### TASK TO COMPLETE
Format the lines of the listing from the line with "You are a computer-use agent. The image" up to and including the line with "Click the pencil" as a Markdown table with the columns Row and Line, skipping any blank lines.

### DATA SUPPLIED
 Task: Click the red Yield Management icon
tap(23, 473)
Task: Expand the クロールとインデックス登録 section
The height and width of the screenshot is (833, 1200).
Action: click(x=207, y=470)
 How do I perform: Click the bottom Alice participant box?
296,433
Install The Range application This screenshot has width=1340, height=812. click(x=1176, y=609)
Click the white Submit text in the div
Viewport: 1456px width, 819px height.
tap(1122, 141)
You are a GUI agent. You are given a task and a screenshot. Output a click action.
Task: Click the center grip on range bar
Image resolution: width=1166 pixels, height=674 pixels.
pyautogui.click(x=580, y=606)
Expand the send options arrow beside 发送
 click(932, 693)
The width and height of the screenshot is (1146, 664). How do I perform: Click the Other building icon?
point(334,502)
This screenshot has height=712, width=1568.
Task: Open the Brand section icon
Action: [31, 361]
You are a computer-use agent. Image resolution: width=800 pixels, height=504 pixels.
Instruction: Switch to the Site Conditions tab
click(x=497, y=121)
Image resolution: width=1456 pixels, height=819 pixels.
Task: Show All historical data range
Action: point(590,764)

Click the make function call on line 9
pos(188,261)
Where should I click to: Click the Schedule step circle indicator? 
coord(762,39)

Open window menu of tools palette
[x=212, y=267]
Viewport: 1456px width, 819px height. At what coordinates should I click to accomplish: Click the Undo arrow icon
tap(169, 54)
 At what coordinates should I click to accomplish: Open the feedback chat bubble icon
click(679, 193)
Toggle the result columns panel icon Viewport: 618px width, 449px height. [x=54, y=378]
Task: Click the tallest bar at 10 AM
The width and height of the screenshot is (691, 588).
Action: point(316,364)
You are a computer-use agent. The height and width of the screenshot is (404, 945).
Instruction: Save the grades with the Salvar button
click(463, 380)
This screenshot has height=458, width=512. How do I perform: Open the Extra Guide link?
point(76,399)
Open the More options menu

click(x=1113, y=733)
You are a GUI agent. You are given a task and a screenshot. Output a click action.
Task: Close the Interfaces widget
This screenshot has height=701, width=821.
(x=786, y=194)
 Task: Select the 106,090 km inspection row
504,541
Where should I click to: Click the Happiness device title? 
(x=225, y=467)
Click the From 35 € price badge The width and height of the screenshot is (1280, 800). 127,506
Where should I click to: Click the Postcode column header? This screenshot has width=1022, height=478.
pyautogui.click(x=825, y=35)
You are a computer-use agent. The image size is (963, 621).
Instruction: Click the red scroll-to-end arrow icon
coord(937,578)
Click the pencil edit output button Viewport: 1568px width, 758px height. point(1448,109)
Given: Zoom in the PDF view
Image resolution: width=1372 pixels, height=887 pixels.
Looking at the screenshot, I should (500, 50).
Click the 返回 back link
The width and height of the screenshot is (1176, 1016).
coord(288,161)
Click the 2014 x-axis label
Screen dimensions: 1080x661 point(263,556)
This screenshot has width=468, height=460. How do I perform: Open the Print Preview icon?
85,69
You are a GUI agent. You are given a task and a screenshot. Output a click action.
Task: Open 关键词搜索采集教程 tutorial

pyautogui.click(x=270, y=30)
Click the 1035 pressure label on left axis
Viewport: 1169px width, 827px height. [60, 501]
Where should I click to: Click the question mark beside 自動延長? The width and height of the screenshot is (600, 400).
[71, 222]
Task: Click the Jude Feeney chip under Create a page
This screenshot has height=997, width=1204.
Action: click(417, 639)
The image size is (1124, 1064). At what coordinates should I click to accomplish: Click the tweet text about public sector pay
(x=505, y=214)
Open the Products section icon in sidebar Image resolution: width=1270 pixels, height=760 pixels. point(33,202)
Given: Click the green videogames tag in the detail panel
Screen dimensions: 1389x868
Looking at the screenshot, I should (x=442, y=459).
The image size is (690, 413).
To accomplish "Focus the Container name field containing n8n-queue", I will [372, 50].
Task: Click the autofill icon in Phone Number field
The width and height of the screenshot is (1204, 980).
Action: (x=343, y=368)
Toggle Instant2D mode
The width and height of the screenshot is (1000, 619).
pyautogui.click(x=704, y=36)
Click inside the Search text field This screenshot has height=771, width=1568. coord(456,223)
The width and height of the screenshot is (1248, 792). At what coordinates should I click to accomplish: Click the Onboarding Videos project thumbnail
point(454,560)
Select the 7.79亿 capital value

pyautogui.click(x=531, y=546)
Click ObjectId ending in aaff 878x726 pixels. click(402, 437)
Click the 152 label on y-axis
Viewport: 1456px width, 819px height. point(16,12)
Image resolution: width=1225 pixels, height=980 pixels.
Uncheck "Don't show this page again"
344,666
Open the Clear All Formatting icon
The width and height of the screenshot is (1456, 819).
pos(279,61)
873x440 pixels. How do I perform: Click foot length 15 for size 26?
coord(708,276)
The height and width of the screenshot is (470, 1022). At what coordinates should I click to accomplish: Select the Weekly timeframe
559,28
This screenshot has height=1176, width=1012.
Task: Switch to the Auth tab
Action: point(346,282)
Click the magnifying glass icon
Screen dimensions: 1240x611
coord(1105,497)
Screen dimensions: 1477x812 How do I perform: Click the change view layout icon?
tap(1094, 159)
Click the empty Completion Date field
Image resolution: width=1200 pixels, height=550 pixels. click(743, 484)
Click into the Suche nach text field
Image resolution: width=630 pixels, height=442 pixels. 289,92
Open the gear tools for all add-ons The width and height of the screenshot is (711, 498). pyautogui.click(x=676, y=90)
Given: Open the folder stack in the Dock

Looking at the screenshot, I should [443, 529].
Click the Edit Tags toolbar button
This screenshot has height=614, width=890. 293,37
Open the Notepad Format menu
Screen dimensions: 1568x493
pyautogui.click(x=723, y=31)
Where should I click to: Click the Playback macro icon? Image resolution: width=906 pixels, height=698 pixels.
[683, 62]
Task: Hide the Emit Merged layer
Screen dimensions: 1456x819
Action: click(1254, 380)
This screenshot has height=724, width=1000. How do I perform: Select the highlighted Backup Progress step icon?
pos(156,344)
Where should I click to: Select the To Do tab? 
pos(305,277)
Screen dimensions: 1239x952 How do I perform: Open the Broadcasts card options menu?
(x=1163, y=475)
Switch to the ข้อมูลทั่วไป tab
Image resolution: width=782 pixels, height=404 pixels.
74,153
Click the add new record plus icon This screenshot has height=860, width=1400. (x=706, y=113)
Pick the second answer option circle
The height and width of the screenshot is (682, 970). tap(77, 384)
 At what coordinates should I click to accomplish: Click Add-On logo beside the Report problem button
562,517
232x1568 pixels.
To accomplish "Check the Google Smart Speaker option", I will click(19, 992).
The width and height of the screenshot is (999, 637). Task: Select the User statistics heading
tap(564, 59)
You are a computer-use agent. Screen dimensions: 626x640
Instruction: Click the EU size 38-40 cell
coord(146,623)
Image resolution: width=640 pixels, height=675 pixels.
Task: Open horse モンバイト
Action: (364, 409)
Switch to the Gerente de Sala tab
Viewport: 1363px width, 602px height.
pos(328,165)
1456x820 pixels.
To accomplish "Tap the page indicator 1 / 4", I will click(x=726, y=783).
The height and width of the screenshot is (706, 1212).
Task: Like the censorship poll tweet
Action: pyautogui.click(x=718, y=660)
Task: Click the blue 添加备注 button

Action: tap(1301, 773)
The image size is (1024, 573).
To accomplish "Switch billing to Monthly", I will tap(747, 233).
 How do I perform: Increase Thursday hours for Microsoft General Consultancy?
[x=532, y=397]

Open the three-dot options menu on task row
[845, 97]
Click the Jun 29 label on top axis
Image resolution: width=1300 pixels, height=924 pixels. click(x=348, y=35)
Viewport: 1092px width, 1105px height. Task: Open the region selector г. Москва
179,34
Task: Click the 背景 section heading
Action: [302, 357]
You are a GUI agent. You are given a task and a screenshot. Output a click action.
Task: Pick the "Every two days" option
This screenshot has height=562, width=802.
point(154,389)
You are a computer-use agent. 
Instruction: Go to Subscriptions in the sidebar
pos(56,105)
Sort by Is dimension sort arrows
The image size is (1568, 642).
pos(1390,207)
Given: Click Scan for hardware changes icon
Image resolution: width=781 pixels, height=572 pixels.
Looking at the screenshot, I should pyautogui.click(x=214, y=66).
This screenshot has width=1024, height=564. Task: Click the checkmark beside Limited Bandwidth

### IN RESPONSE
| Row | Line |
|---|---|
| 1 | You are a computer-use agent. The image size is (963, 621). |
| 2 | Instruction: Click the red scroll-to-end arrow icon |
| 3 | coord(937,578) |
| 4 | Click the pencil edit output button Viewport: 1568px width, 758px height. point(1448,109) |